The EdHJSearch represents a slightly more efficient version of the Hooke and Jeeves search on local searches. The change to the code is minimal: a simple check enforces restricted iterations after pattern contractions (decreases of the trial step length) where pattern steps are disallowed temporarily. The heuristic notion behind this modification is that a contraction of the pattern represents the time in the search where the norm of the gradient of the function can be more tightly bounded. In other words, it's our best indication that we are getting closer to the minimum. With that in mind, preventing pattern extending steps allows the search to focus on the current neighborhood of high potential instead of concentrating on moving away from that neighborhood. Pattern steps return in the iteration following the restricted iteration if our hopes for being within the trial step length of the minimum prove false.
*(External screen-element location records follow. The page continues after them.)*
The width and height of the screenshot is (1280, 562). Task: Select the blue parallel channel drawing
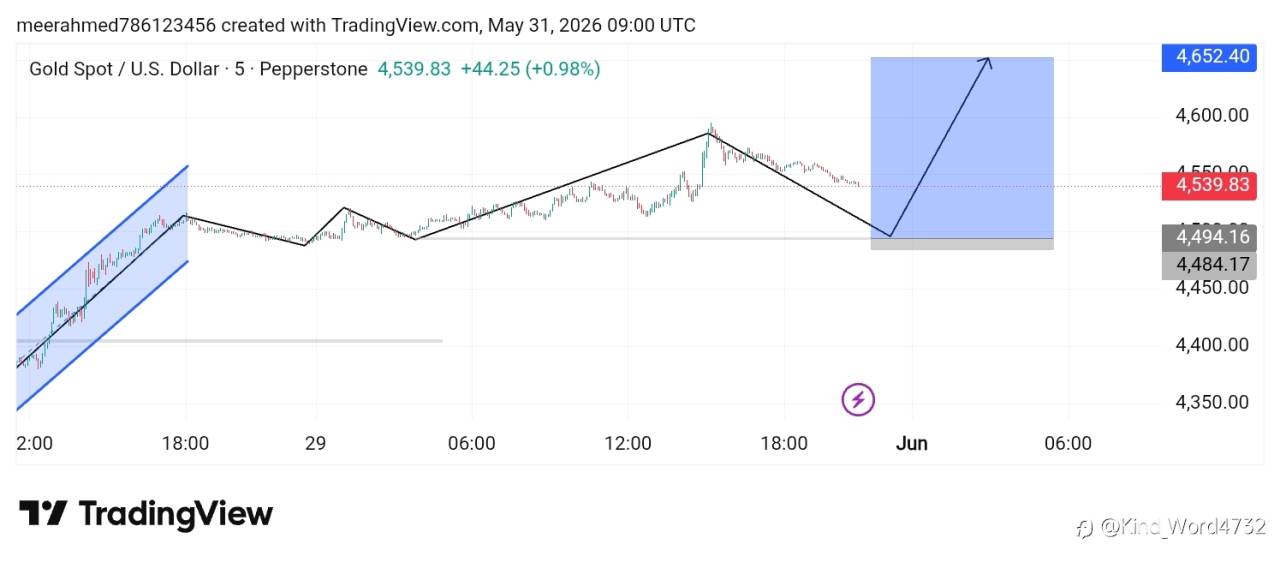[102, 288]
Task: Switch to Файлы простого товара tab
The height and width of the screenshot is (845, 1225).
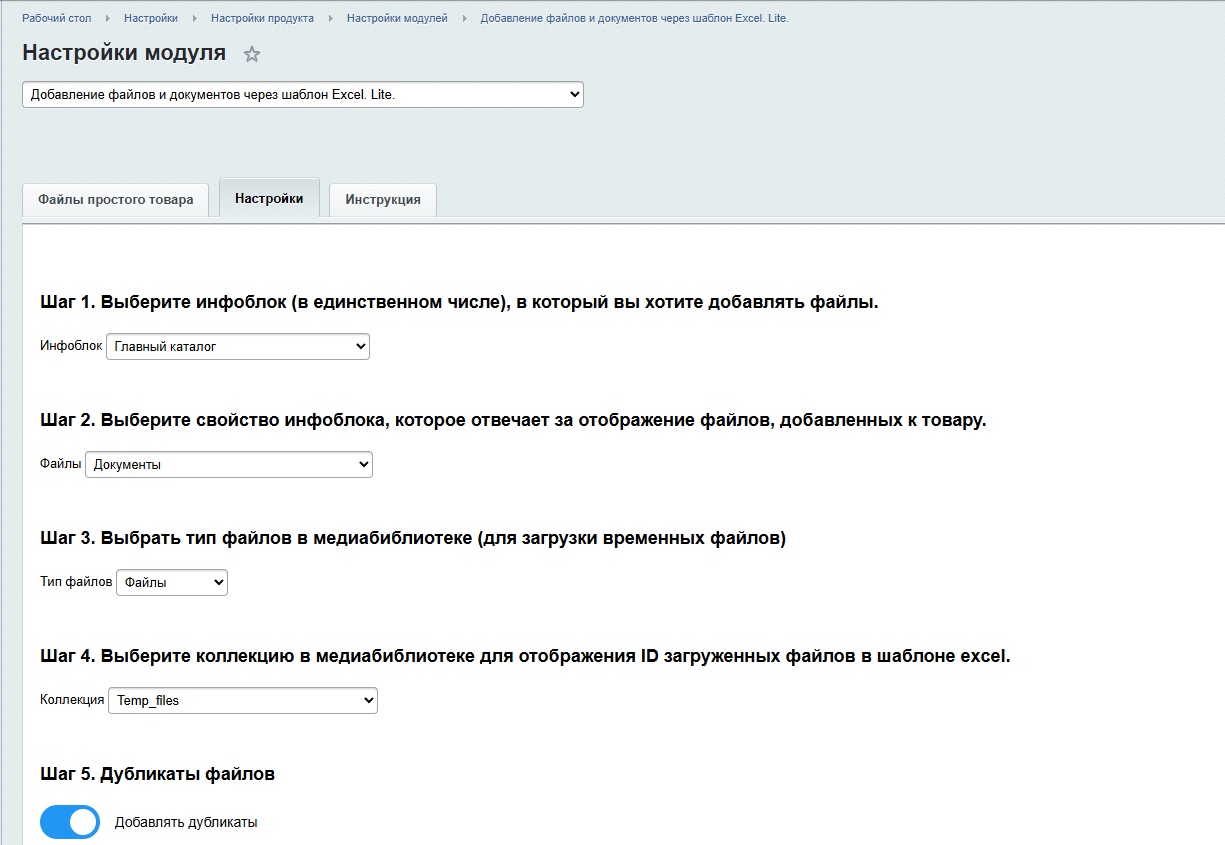Action: (x=116, y=199)
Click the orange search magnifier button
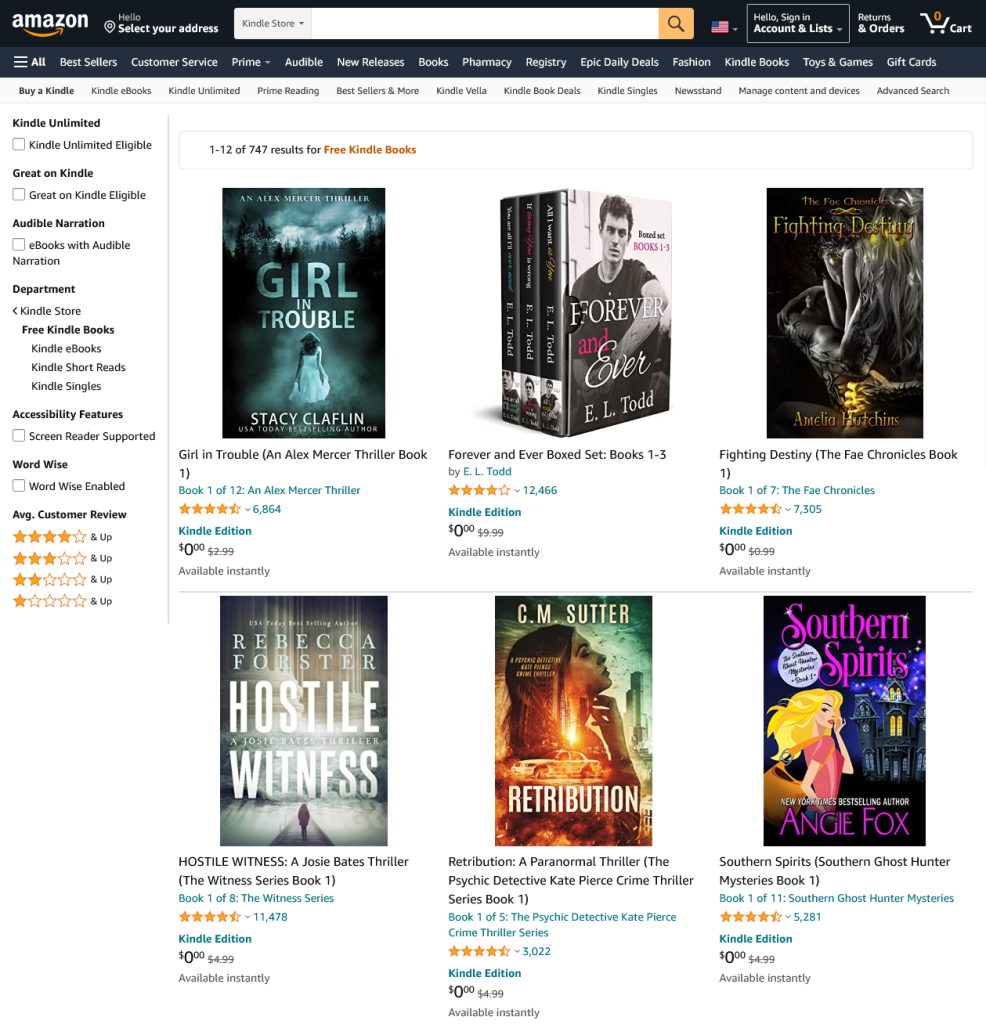This screenshot has width=986, height=1024. pos(676,24)
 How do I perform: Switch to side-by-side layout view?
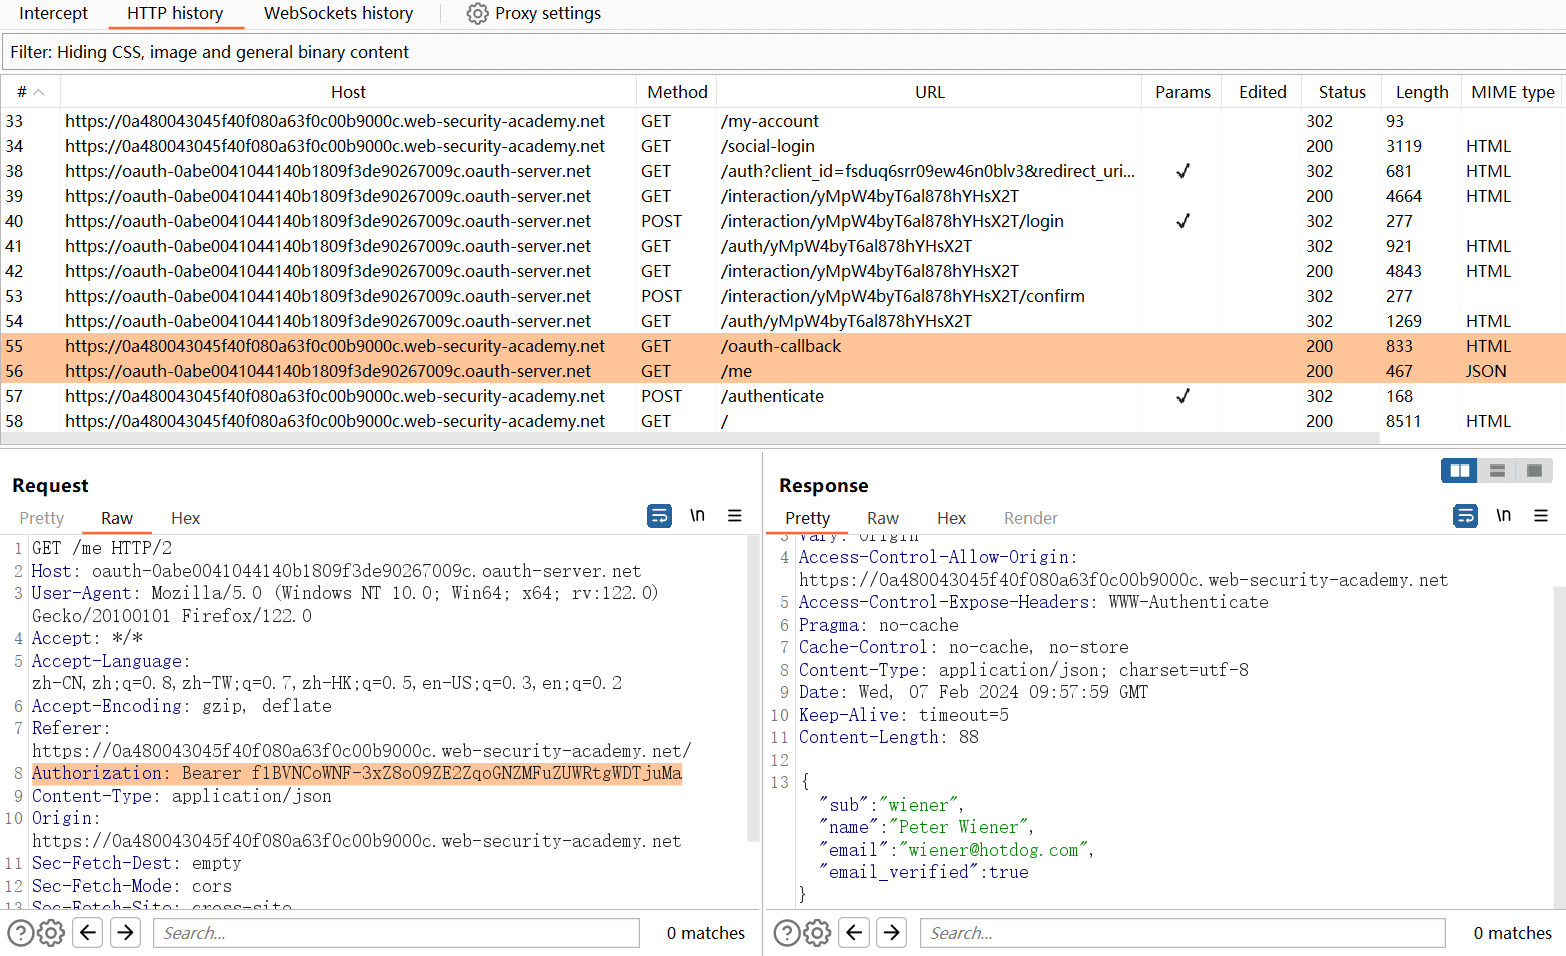click(1460, 471)
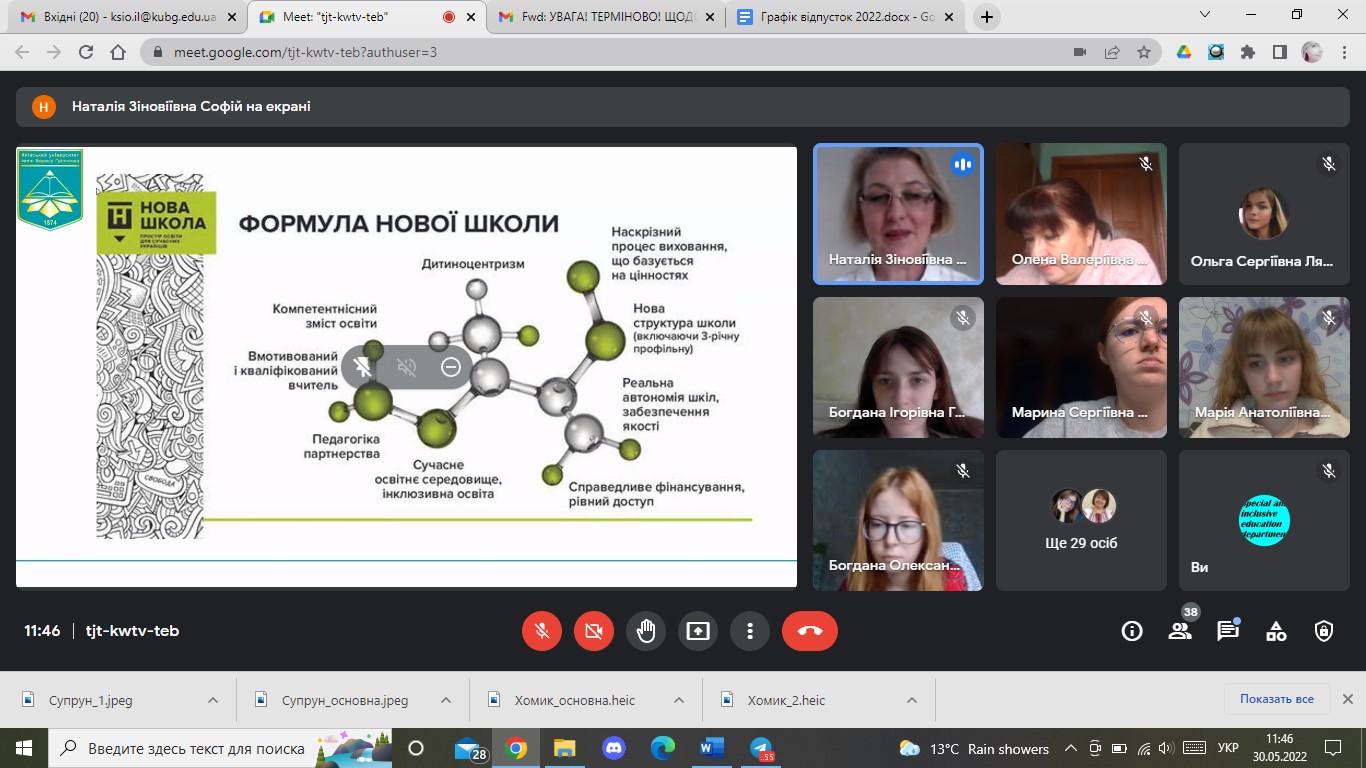Click the raise hand icon

click(x=646, y=631)
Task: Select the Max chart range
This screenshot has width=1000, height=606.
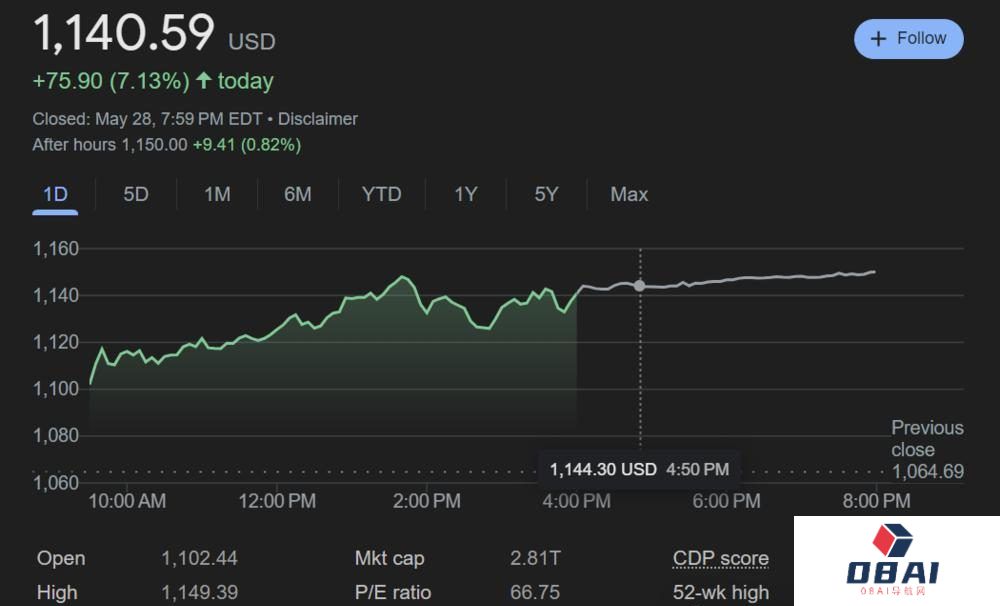Action: (629, 194)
The objective files are the home of the end user's specifications, including the function to be optimized, the function to return the initial point, n (the number of variables of the problem), as well as variables to control the starting trial step length, the stopping tolerance on the trial step length, and the upper tolerance on the number of function evaluations allowed. The objective.h file's function declarations should be kept. If the user wishes to use another file, the PatternSearch.h and main program files must be modified to include the alternate file instead of objective.h, and the compilation line with objective.cc should be modified appropriately. The objective files included here are somewhat ludicrous in the function they test - a quadratic that most people could minimize in their heads in no time. The starting point and initial step length are also designed to force the minimum (the origin) to fall directly on the search lattice for most of the searches. In other words, it's no fun, nor is it representative of typical use. However, this example is included mostly so that the user may be convinced that everything is compiling and executing properly and to make the names of the various parameters readily apparent. For a list of the information required of the user and our few helpful hints for choosing parameters, return to the top of this page.
This main program offers examples of declaring the necessary classes, running the searches, and getting at some of the data possibilities. The searches run are simple: NLessSearch, CompassSearch, CoordinateSearch, HJSearch, and EdHJSearch. Instructions for compiling the program appear at the top of the main.cc file.